There is no asphalt in the island and the people walk or take a motocycle with four wheels. To get from the pier, called Bounty Bay until Adamstown, you need to climb hard up through a kind of road. The island is small but very green and beautiful with many endemic plants. The locals do not lock their houses, scattered around the tiny island, that is why sometimes the tourists have pilfered spoons and other daily life items from the houses, simple items but very valuable for them since there are no shops to buy more, and for that reason many times tourists have been refused to disembark in the island, even when the waters were calm.
Apart from our cruise ship, Maxim Gorki, I saw in the bay another one, from England, called Saga Rose, which tourists also could reach the shores of the island. Next day I learnt in Tuamotu that the cruise Europe, following us, could not disembark.
From November 2005 until March 2006 there was an army ship from U.K., which gave us permission to go to the island. In fact you have to pay to visit it, but it was the cruise company who paid, no the tourists. If you want to have a stamp in your passport, they charge you 5 US dollars.

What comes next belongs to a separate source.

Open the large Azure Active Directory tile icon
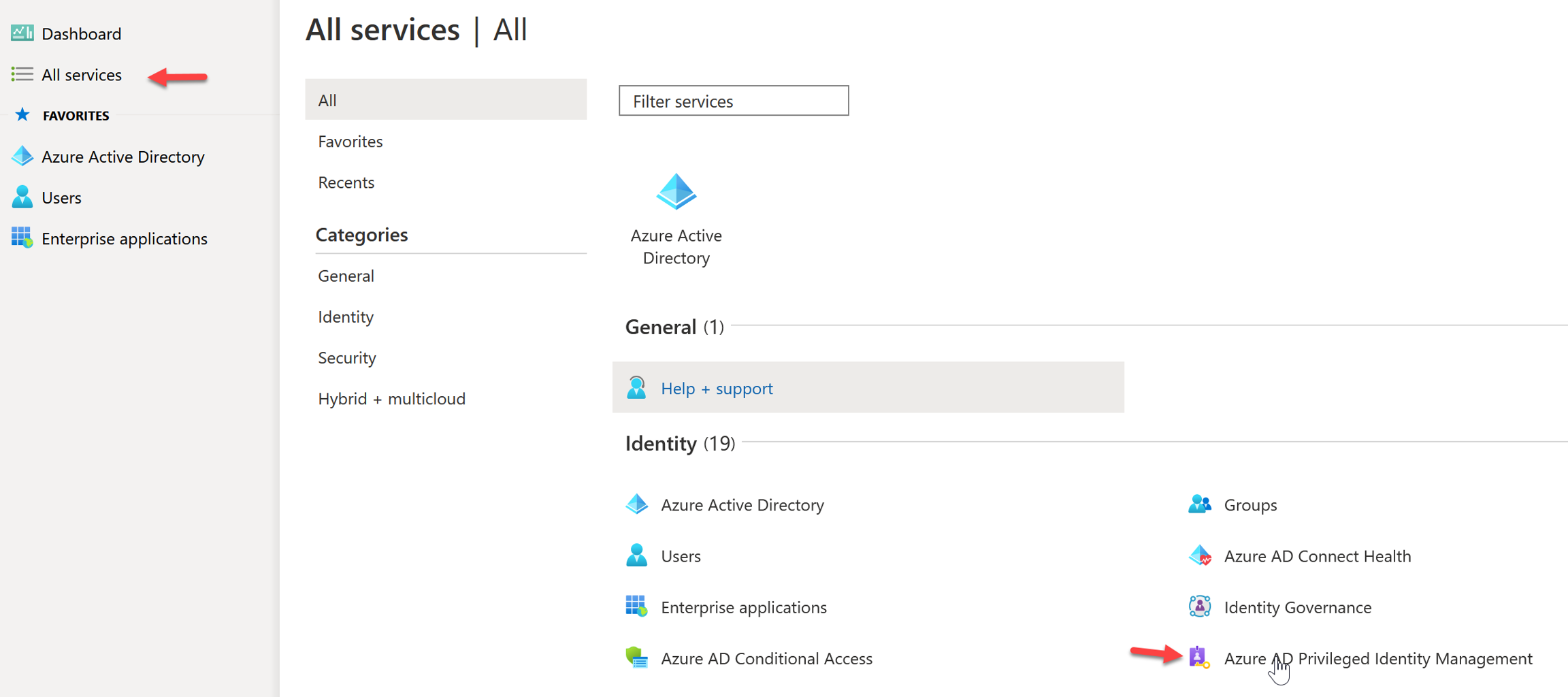The height and width of the screenshot is (697, 1568). click(x=676, y=192)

Pitcairn, owing to its impenetrability, is considered by many travellers as the Holy Grail, even more difficulty to land there than to Tristan de Cunha or Tokelau.

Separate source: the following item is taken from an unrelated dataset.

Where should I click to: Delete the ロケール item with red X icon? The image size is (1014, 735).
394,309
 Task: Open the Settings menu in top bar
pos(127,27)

I sailed the 7th of february 2006 from Callao (near Lima) and arrived to Eastern island five days later. But... oh, bad news! The captain did not risk to disembark people because the bad weather. Then, we just navigated around the island. People were really angry.
But, as we say in Spanish: NO HAY MAL QUE POR BIEN NO VENGA. And thus, when we reached Pitcairn the captain could not refuse to disembark in a programmated scheduled island for the second time (otherwise there would have been a second mutiny of the Bounty!) and in spite of having the waters still more treacherous than in Eastern island, 80 or so of the pasengers managed to reach Pitcairn in the local boats (I was the first because I waited before the gate for hours!).
Indeed, after having traveled to Pitcairn you feel that you have been in a very special place.
In Pitcairn there are plenty of fruits, such as banana, mango, coconuts, etc. They also fish and have chickens and some agricultural products. I saw selling milk from Chile (probably bought in the neighbouring Eastern island).
On board the ship Maxim Gorkiy we could choose four restaurants to have breakfast, lunch, merienda, dinner and midnight dinner. In two of them, the Crimea and the Odessa, Russian and Ukranian beautiful waitresses served food, while in the other two ones there was self service. Usually the food was German taste, but some days were devoted to Polinesia, to Russia, to Italy, etc., and we could try gastronomic specialities from those countries. You could eat as much as you wanted. Wine, juices, coffee and tee were included and very often we were given champagne and vodka. Nasdarovia!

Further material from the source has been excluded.